Marcelino pasea ligero a orilla de la caliza y sonríe cuando se le ofrece un vaso de vino. Hace unas décadas trabajó en la forja. Saluda mientras el pulso redunda en él ya que a estas alturas de la vida le chascan hasta las pestañas y más aun al ver a una de las chavalas que se sienta en el viejo poyo de piedra.
Ya no quedan muchas bodegas esculpidas por la piedra sacada del páramo. Ahora, el ladrillo visto viste los lomos de la Ribera. Se conoce que es más fácil proceder a la estructura ochentera de marras: ventanas, parrilla y lo demás es bisutería porque aquí se viene a merendar. Y lo que venga después, ya se verá.
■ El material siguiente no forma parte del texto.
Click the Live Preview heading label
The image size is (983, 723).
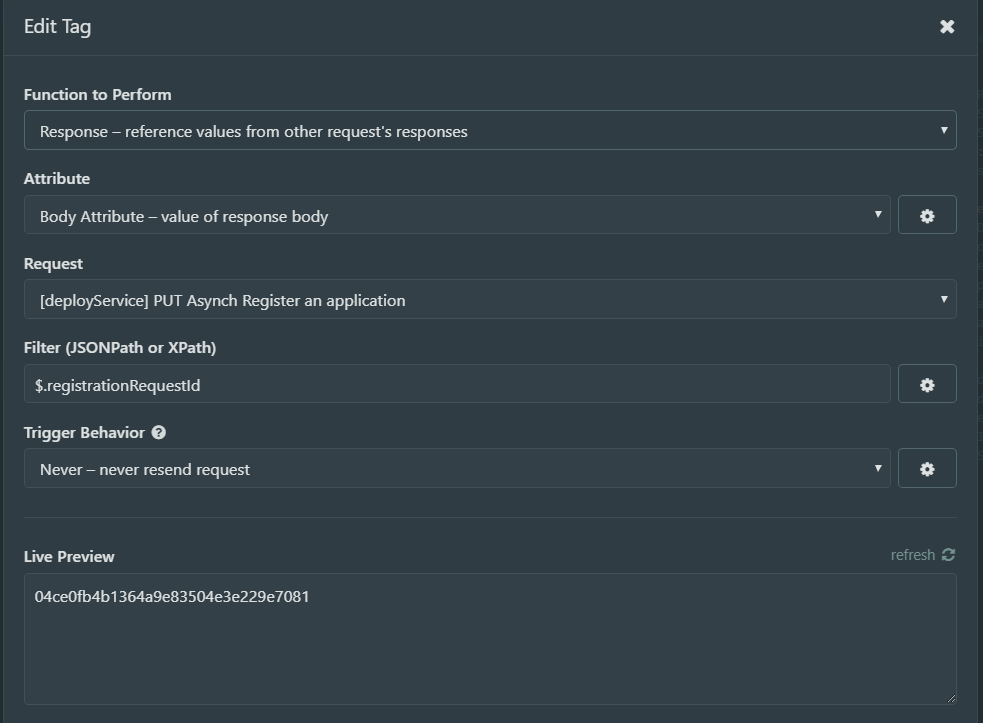pos(69,557)
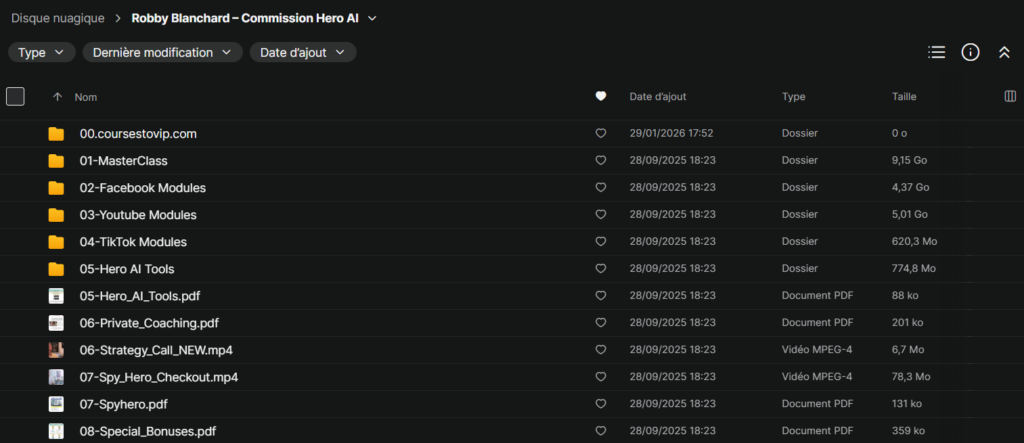The height and width of the screenshot is (443, 1024).
Task: Click the heart icon in column header
Action: pyautogui.click(x=601, y=96)
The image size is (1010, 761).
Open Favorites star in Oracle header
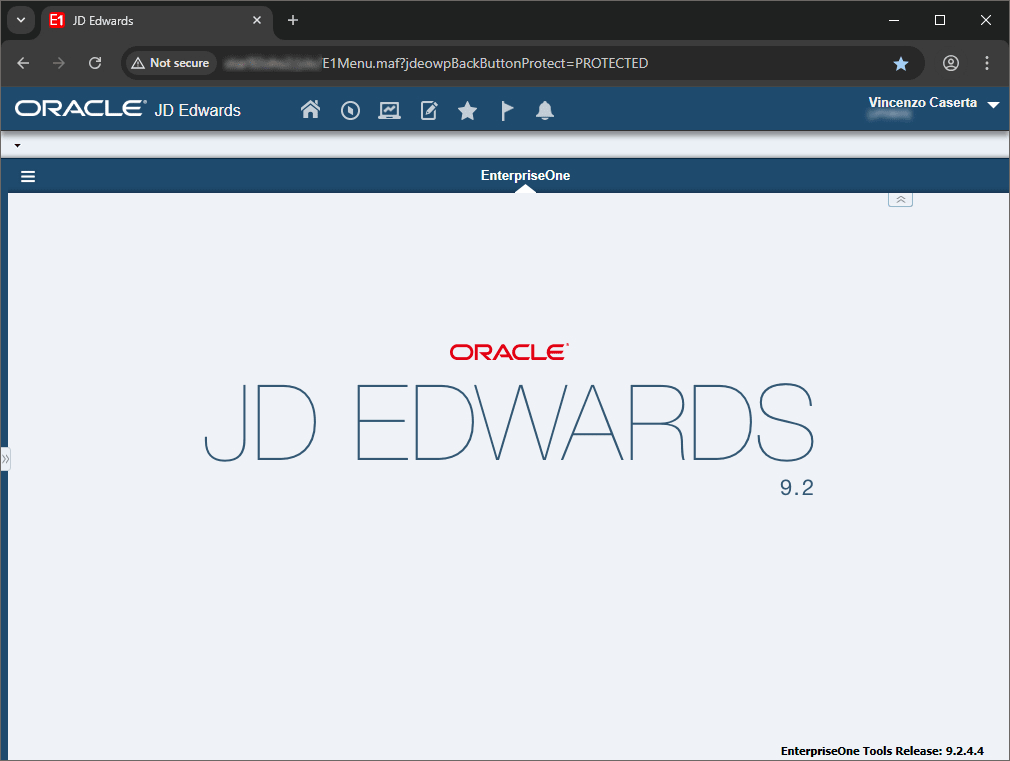(x=467, y=111)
Atrás quedan los majuelos garnachos abrazados por quejigos, manzanos, almendros y cerezos. Las sucesivas reformas agrarias y la ceguera del ahora han ido podando el paisaje y con ello, parte del ayer. Afean los carteles de "se vende" en gran parte de las fachadas; alguna viga de olmo se atreve a asomarse por el ruinoso tejado y trepan por las paredes viejas latas de refresco.
Los pumas sonríen en este ecosistema del que se sienten hipnotizados. Como una mongola quinceañera a la que le salta una notificación de instagram. Esbozan una sonrisa dominados por el Síndorme de Stendhal derivado de un lejano "cagüen dios" bien entonado acto seguido de escurrirse una de las chuletillas que adornan la parrilla. Sonríen como personajes goyescos, con los dientes tintados por la magia del todopoderoso jarro de vino y el efervescente calor de la lumbre. "Joder, tú, esto es la vida" - dice uno de ellos con las manos bañadas en el aceite de la torta de panete y un par de lámparas en su camisa de Scalpers.
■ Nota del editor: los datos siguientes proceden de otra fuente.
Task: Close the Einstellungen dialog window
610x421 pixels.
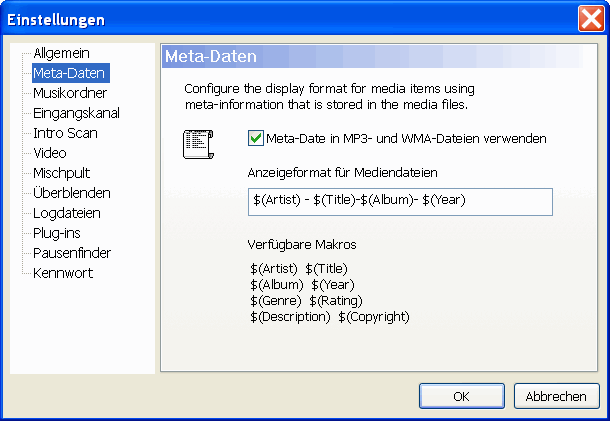Action: coord(590,19)
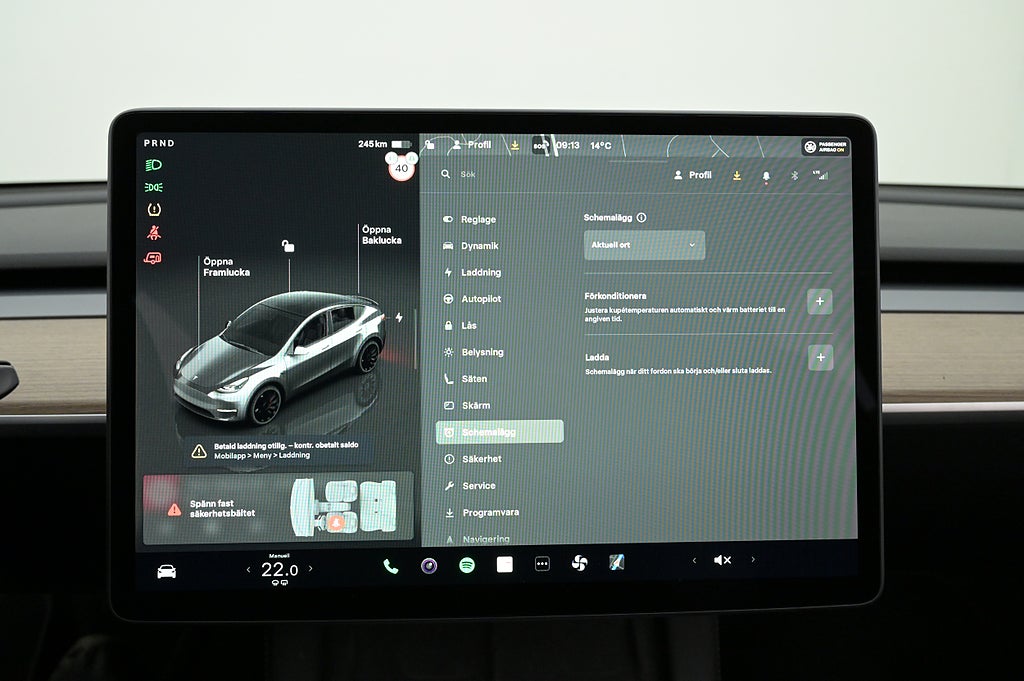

Ellos son la esperanza. Son el orgullo de la abuela al ver a su nieto el domingo en misa, formal, galán, bien tirado. La tercera generación de exiliados que vuelven a casa y quieren construir mausoleos sobre las cepas tiesas por el paso de los años. Ellos son Marcelino aceptando el trago y el vino refrescando la garganta. Ellos son la vida. Esto es la vida.